Figure 9 presents a visual comparison of the tumor segmentation outputs across various MSCF configurations on the BraTS 2020 dataset. From left to right, each column represents the MSCF without the ASPP component (MSCF w/o ASPP), MSCF without the CFP component (MSCF w/o CFP), Full MSCF with all components integrated, and the ground truth for comparison. In the visualization results, the performance in the NCR/NET regions, marked in red, was inaccurately predicted by all models except Full MSCF. Specifically, in the first row, the MSCF without the ASPP component failed to accurately predict the NCR/NET regions that matched the actual values. Moreover, the MSCF without the CFP component predicted only a small portion of this region. Additionally, in the second row, the same slices reveal that both MSCF without the ASPP component and MSCF without CFP component failed to predict the NCR/NET regions. These outcomes were further confirmed through 3D-rendered visualization results. While the Full MSCF predicts NCR/NET regions that closely resemble that of the ground truth, both the MSCF without the ASPP component and the MSCF without the CFP component failed to accurately predict the NCR/NET regions.
5. Conclusions
In this study, we introduced the TACA-RNet, which was designed to automate the segmentation of brain tumors from multimodal MRI data. The TACA-RNet uniquely incorporates the TACR module to leverage the distinct spatial orientations of MRI data (axial, coronal, and sagittal), thereby enhancing the model’s understanding and processing of volumetric information. This was further complemented by the integration of PD, MSCF, and 3D ARA modules, each contributing to the model’s ability to accurately delineate brain tumors. Our comprehensive evaluations using the BraTS 2018 and 2020 datasets demonstrated the superiority of the TACA-RNet over existing segmentation techniques, with significant advancements in the segmentation accuracy and precision. Ablation studies further validated the significance of the TACR module in the TACA-RNet for brain tumor segmentation using MRI data. This evaluation demonstrated the central role of TACR in harnessing the unique 3D spatial orientations of MRI data. Subsequently, the contribution of individual modules within the model was examined, emphasizing their collective impact on achieving precise segmentation across various tumor ranges and sizes. Finally, the analysis of the impact of the MSCF module in multi-scale fusion settings revealed its effectiveness in capturing the variability and complexity of tumor sizes and their spatial distribution.

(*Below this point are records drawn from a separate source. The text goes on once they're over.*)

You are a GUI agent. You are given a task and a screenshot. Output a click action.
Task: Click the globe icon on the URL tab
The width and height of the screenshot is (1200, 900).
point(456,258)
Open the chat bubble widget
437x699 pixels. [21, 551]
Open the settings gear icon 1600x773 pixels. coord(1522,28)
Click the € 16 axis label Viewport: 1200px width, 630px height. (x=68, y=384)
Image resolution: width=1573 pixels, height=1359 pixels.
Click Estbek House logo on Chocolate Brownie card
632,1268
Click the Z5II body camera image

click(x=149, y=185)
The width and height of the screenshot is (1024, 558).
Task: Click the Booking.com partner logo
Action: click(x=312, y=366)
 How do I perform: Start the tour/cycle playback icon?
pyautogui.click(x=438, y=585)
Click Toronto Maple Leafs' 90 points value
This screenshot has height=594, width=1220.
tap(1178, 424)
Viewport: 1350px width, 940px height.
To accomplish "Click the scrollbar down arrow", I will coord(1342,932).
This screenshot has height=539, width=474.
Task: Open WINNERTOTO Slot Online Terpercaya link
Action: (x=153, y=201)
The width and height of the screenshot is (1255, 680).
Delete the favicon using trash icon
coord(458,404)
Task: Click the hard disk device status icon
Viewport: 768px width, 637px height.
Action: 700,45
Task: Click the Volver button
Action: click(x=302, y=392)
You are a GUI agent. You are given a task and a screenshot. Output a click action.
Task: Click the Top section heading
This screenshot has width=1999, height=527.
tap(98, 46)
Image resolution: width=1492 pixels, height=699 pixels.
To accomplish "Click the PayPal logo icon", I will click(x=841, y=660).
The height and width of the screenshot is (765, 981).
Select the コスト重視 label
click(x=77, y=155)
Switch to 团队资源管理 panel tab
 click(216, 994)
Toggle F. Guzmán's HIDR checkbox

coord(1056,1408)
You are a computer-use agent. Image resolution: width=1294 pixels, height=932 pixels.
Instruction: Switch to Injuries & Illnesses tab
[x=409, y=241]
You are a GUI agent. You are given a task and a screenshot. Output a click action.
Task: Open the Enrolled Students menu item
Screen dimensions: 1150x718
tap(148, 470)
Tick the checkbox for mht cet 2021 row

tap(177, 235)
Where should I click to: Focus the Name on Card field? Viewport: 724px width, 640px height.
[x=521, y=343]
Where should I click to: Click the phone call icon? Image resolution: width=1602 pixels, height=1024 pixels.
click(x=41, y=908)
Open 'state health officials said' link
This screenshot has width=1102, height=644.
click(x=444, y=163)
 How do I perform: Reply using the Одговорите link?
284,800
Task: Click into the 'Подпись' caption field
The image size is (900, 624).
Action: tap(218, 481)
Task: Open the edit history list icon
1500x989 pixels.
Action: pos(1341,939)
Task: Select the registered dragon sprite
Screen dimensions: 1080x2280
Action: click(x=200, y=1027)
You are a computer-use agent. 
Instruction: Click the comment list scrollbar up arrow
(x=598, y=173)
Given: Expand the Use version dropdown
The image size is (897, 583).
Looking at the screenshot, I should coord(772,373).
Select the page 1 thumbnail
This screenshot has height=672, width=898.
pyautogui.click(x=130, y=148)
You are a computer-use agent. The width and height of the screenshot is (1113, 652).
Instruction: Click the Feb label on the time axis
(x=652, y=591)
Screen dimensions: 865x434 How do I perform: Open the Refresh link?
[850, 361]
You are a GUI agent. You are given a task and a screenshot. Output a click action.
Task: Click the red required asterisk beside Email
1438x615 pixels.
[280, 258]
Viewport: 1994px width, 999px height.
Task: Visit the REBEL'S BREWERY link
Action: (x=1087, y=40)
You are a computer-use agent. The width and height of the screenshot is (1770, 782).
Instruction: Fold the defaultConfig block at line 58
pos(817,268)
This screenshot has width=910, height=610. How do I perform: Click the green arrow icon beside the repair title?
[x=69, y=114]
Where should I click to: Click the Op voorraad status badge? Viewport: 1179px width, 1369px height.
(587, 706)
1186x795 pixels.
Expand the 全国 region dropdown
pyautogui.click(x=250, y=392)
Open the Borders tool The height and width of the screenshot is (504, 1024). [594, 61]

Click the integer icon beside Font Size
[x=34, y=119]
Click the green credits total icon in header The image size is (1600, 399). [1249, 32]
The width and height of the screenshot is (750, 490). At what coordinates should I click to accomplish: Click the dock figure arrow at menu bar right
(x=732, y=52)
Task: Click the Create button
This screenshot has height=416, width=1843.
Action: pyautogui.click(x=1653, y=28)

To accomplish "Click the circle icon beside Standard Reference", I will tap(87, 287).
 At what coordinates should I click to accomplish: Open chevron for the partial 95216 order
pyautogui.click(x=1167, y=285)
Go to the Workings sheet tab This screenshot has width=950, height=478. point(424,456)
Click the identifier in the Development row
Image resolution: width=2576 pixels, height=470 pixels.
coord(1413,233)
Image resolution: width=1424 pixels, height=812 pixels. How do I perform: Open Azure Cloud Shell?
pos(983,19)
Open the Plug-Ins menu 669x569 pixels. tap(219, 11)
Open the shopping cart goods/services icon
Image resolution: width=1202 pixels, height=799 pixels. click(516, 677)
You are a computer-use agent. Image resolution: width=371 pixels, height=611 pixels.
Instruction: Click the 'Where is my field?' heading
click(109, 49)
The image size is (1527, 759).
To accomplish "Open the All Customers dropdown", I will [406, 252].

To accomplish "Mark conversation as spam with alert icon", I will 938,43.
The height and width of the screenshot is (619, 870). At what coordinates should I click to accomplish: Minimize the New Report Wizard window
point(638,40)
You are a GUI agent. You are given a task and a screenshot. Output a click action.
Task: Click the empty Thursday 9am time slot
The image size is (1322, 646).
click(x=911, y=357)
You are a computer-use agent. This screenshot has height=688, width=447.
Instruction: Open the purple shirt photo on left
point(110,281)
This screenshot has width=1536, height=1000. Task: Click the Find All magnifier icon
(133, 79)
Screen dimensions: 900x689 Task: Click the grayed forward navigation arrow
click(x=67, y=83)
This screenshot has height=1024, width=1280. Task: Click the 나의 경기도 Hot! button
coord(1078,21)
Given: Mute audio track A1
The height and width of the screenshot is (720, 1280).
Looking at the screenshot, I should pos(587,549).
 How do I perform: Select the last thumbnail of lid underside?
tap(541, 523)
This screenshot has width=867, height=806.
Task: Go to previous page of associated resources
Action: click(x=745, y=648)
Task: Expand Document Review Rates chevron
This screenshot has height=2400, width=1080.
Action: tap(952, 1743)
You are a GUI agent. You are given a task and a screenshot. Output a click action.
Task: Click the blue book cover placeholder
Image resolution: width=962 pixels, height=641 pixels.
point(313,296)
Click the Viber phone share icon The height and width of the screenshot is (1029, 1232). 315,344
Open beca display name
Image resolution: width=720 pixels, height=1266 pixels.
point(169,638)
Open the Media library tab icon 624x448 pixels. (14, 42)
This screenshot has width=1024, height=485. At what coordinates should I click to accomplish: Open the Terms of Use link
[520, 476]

Our approach not only aids the precise localization and diagnosis of brain tumors but also shows promise in addressing the challenges of multimodal brain tumor MRI segmentation. However, the issue of missing modalities in MRI data is often encountered in clinical practice, which significantly affects segmentation tasks. Therefore, it is crucial to develop segmentation methods capable of handling missing modalities. Future research could explore strategies to enhance the segmentation performance in the presence of missing modalities, aiming to bolster the robustness and clinical applicability of the TACA-RNet. This direction promises to refine the utility of the TACA-RNet for clinical applications, offering valuable tools for medical professionals in the diagnosis of brain tumors. Furthermore, TACA-RNet’s potential extends beyond diagnostic imaging. In the context of drug development for brain tumors, TACA-RNet could play a pivotal role in clinical trials by monitoring tumor responses to new therapeutic agents. This capability facilitates quicker assessment of drug efficacy, enhancing the overall efficiency of drug development.